Einordnung in die Welt des Roboter-Filmes:

Auch wenn der Film keine ernstzunehmende Auseinandersetzung mit dem Motiv des ununterscheidbaren Replikanten liefert, ist das Thema fast schon klassich. Seit der technologischen Morgendämmerung in den 1960er Jahren schwingt die Frage nach dem Umgang mit einer Maschine in Menschenform mit. Hatten sich die Themen der künstlichen Intelligenz (Selbstbewusstsein/Geist) und der Robotik (also des Körpers) lange Zeit seperat voneinander entwickelt, schließt „Uncanny“ an die Tradition der späten 80er Jahre an. Eine Zukunft mit intelligenten Wesen, die wie Menschen aussehen, scheint, wenn nicht erwartbar so doch mindestens konkret vorstellbar. Und das Scheitern von Kommunikation ist vorprogrammiert. Wie in seinen Vorbildern „Blade Runner“ oder „Alien“ wird dieses Motiv, dass sich eigentlich sehr konkret behandeln ließe, aber entlastet durch die dunklen Absichten einer übergeordneten, wenig kontrollierbaren Macht. Während das in den beiden genannten Vorbildern allerdings wunderbar funktioniert, weil es Bestandteil einer ganzen Welt ist, die der Zuschauer kennenlernt, lenkt es bei „Uncanny“ schlicht vom Thema ab.Und das obwohl es nur um 3 Personen geht.
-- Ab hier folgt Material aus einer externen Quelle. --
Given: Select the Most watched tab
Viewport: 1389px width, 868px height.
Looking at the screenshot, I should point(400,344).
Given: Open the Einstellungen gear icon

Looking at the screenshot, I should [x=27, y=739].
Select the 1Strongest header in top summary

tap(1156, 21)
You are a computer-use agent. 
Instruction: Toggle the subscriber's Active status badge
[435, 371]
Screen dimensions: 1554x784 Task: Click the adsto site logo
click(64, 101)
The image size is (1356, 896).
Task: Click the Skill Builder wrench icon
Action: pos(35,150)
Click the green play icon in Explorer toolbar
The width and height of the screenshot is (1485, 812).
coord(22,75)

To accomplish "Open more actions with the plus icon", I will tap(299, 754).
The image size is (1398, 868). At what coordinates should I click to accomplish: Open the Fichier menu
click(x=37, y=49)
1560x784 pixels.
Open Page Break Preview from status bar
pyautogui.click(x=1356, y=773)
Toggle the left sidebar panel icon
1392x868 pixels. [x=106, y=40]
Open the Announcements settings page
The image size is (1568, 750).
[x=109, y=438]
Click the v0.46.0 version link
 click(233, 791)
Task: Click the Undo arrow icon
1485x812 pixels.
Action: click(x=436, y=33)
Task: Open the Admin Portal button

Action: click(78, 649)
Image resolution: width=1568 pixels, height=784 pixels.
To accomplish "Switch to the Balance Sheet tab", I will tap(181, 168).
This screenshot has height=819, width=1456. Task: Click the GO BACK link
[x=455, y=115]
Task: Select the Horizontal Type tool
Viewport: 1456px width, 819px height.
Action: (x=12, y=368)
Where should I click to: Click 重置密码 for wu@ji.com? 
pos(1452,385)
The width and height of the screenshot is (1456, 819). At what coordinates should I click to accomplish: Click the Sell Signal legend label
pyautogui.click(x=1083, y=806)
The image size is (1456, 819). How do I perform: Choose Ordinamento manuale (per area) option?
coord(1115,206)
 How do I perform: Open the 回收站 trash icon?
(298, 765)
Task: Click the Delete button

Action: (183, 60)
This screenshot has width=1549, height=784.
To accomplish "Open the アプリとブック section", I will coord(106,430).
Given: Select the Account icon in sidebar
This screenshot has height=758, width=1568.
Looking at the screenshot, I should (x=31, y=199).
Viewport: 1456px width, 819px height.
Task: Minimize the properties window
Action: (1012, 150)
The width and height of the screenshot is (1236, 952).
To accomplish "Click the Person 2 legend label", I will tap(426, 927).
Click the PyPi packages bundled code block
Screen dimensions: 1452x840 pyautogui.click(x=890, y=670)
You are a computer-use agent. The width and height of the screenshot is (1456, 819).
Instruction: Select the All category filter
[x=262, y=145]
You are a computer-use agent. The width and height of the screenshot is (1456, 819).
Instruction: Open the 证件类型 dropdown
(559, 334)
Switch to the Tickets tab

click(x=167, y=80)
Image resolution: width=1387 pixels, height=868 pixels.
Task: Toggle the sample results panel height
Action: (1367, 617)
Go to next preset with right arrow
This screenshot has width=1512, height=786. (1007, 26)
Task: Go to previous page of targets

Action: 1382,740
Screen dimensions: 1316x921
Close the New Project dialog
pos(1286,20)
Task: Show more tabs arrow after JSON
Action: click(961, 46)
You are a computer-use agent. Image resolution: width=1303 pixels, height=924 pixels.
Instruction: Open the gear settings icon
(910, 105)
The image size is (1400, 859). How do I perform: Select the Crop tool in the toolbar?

Eigentlich könnte es um die menschliche Angst mit etwas konfrontiert zu sein, dass aufgrund seines Verhaltens und Aussehens genug Sympathie zulässt um es als Lebewesen zu erkennen, das aber zugleich aufgrund eines Makels – etwa dem Fehlen von (sichtbaren) Gefühlen – schnell eine unbestimmte Verunsicherung erzeugt, gehen. Das wird zwar angedeutet mit den autistischen Zügen des Entwicklers und dem sozialen Verhalten von David, wird aber zu schnell übergangen. In seiner besseren Version hätte „Uncanny“ auf die Parallele der Angst vor dem Scheitern menschlicher und künstlicher Kommunikation hingewiesen. Im Gegensatz zu „Ex Machina“ aus dem gleichen Jahr wird hier der künstlichen Lebensform nur die Möglichkeit der Kommunikation und Adaption zugestanden. Ob das gut oder schlecht ist bzw. welches Maß an Autonomie verkraftbar und/oder wünschenswert wäre, bleibt eine unbehandelte Frage. Die Kommunikation scheitert langweilig jenseits eines interessanten Konfliktes.